** Start Excerpted records **

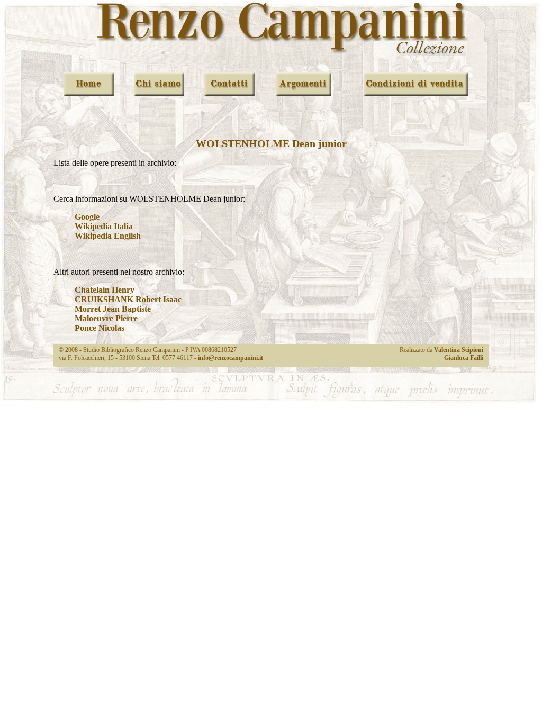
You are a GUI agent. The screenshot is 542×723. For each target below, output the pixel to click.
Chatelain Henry (104, 289)
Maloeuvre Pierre (106, 318)
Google (87, 216)
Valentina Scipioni (458, 350)
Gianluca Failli (463, 358)
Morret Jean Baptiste (113, 308)
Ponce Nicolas (99, 327)
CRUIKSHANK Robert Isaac (128, 299)
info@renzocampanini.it (230, 358)
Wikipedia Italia (103, 226)
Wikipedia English (108, 235)
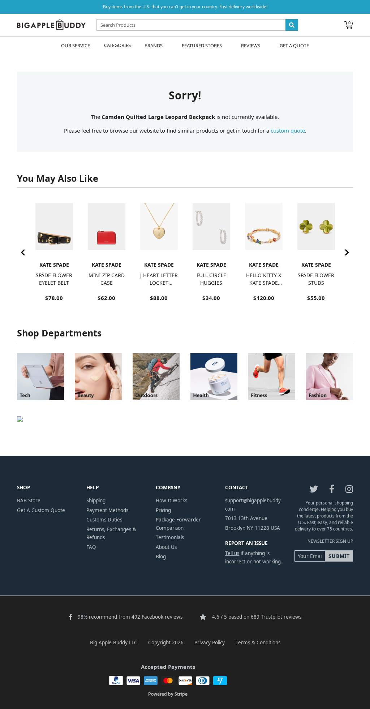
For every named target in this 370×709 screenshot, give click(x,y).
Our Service (75, 45)
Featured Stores (202, 45)
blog (161, 556)
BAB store (28, 500)
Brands (154, 45)
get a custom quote (41, 510)
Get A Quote (294, 45)
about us (166, 547)
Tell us (232, 553)
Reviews (250, 45)
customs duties (104, 519)
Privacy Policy (209, 642)
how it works (171, 500)
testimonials (170, 537)
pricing (163, 510)
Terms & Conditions (258, 642)
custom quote (288, 130)
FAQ (91, 547)
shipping (96, 500)
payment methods (107, 510)
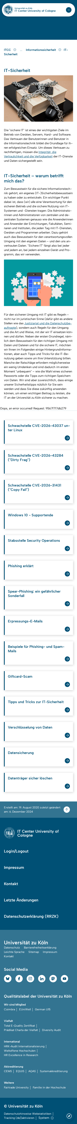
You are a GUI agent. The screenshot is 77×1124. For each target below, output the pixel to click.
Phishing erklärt (21, 566)
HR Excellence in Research (21, 1055)
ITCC (8, 50)
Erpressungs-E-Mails (25, 621)
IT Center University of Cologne (35, 11)
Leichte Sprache (14, 952)
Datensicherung (21, 753)
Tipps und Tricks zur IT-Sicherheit (36, 702)
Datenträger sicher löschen (30, 778)
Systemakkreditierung (54, 1071)
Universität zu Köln (30, 8)
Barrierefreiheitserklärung (40, 947)
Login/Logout (16, 851)
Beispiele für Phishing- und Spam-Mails (36, 648)
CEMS (8, 1071)
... (21, 50)
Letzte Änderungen (21, 900)
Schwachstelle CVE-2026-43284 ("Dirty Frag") (35, 457)
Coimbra (9, 1009)
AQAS (32, 1071)
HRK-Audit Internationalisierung (24, 1046)
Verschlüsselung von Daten (30, 727)
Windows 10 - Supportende (30, 515)
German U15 (43, 1009)
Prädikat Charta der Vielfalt (21, 1030)
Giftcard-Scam (20, 676)
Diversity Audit (51, 1030)
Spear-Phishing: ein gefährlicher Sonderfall (34, 593)
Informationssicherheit (41, 50)
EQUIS (20, 1071)
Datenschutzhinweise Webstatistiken (27, 1113)
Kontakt (11, 883)
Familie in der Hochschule (49, 1087)
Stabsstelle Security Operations (34, 540)
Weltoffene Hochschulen (20, 1050)
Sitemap (33, 952)
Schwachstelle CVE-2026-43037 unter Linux (39, 427)
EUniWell (25, 1009)
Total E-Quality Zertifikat (19, 1025)
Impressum (14, 867)
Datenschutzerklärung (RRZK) (31, 916)
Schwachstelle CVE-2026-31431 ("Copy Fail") (34, 487)
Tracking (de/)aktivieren (19, 1118)
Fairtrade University (16, 1087)
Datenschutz (12, 947)
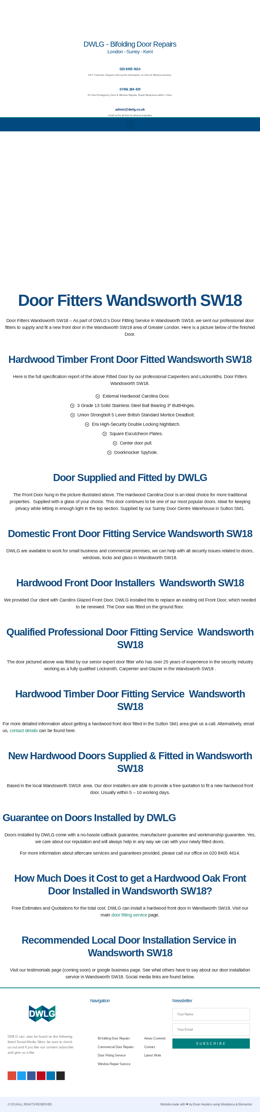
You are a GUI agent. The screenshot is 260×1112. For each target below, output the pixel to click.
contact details (24, 730)
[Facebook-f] (31, 1075)
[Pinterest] (41, 1075)
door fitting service (129, 914)
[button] (130, 124)
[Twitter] (21, 1075)
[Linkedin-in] (50, 1075)
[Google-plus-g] (12, 1075)
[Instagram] (60, 1075)
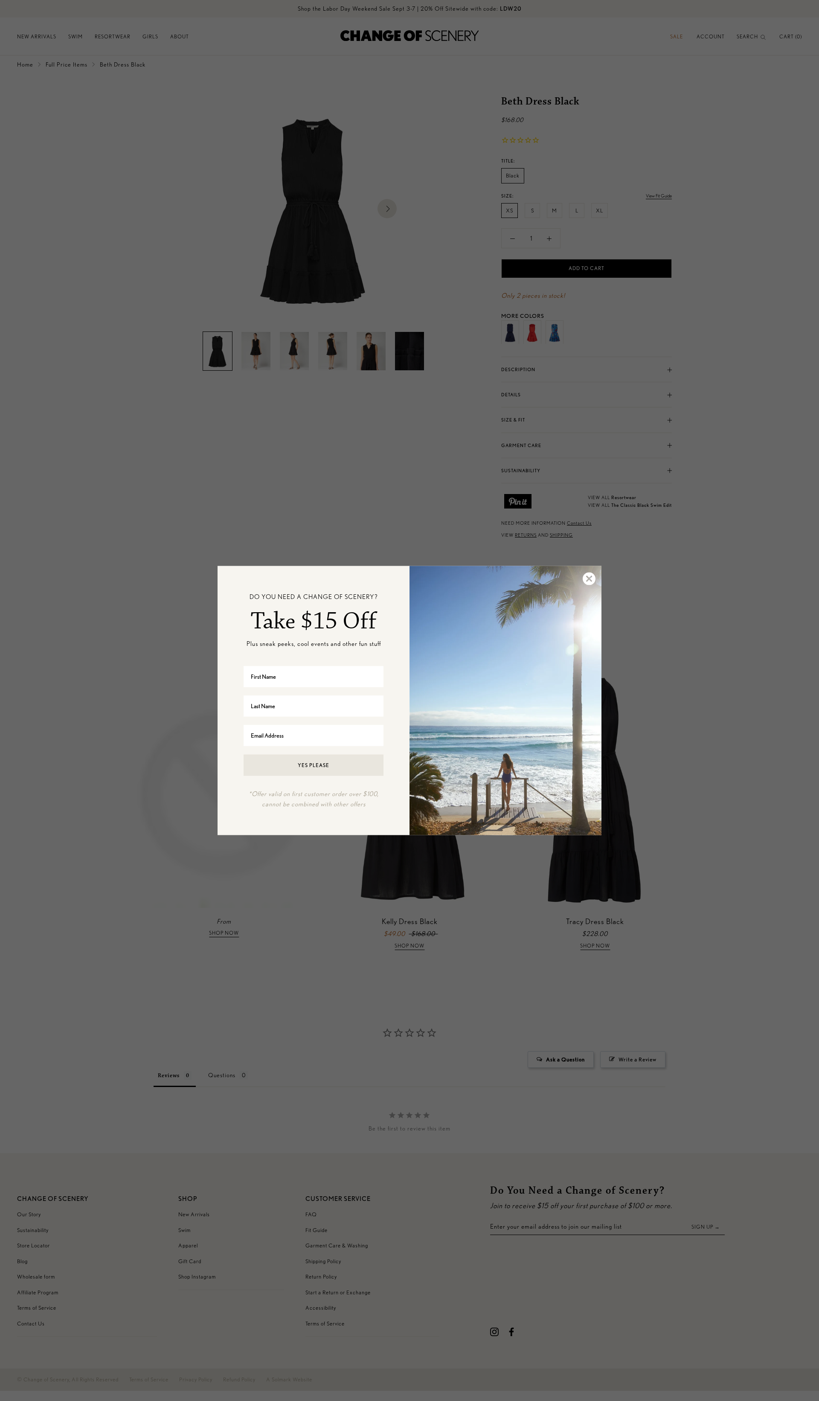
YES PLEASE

** End Excerpted records **

## What is expected
Pick out every line in the entries above that contains the word "University".

## Solution to this task
IT Center University of Cologne (35, 11)
Fairtrade University (16, 1087)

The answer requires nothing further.